On 11 March 2020, the European Commission adopted the new “Action Plan for the Circular Economy”. The new Action Plan aims to turn our economy into an environmentally sustainable economy that strengthens our competitiveness without damaging the natural ecosystem and gives more rights to consumers.

The ircular economy reduces pressure on natural resources (half of total greenhouse gas emissions and more than 90% of biodiversity loss and water stress come from the extraction and processing of resources) and is therefore a key prerequisite for achieving climate neutrality by 2050 and halting biodiversity loss.

The new Plan ensures that the resources used are conserved in the EU economy for as long as possible and that the related initiatives, which will be discussed and adopted from time to time, will be developed in a participatory process, with the close involvement of businesses and communities concerned. “To achieve climate neutrality by 2050, preserve our natural environment and strengthen our economic competitiveness, we need a fully circular economy”, said Frans Timmermans, Executive Vice President for the European Green Deal, “today, our economy is still largely linear, with only 12% of secondary materials and resources brought back into the economy. Many products break easily, cannot be reused, repaired or recycled, or are made for a single use. There is enormous potential for both businesses and consumers to exploit.”

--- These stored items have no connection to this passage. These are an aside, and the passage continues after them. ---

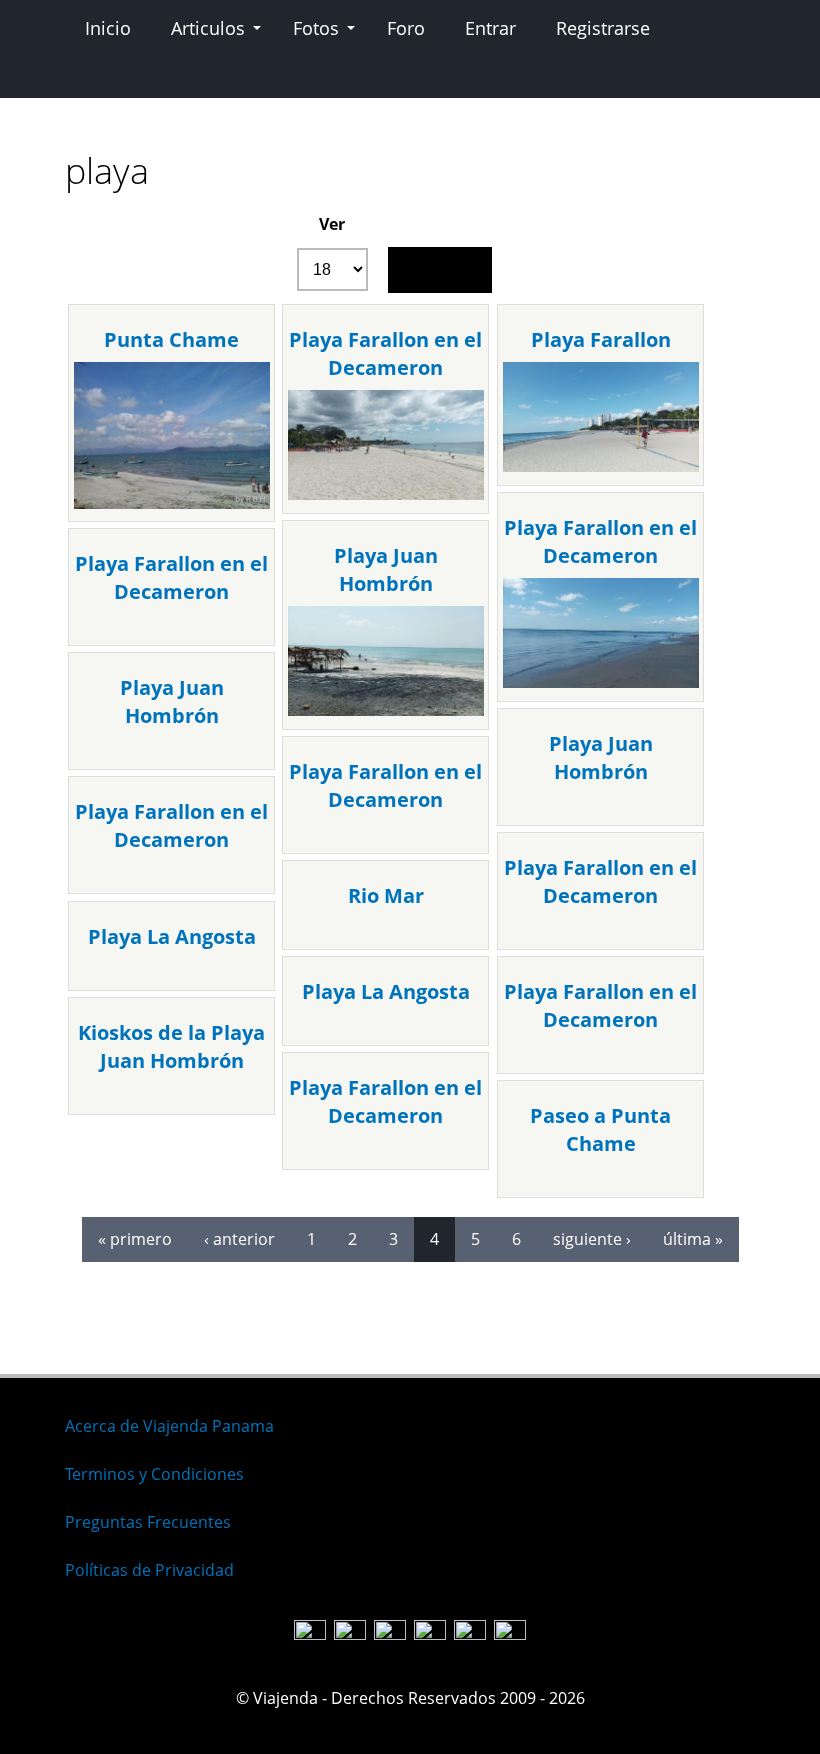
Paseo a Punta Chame (600, 1129)
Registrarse (603, 28)
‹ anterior (239, 1239)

Changing the way we produce and consume will therefore lead us towards a competitive but climate-neutral economy. In order to accelerate this transition process, the European Commission, with the Action Plan, plans to deploy many tools to enable businesses, consumers and public authorities in Europe to embrace this sustainable model: Legislation on sustainable product policy will be proposed to ensure that products placed on the EU market are designed to last longer and are easier to reuse and recycle; consumers will have access to reliable information on issues such as the reparability and durability of products to help them make environmentally sustainable choices; action will be taken on sectors that use more resources and where the potential for circularity is high: the electronics sector, vehicle batteries, packaging, plastics and microplastics, the textile sector, the construction sector and the food sector.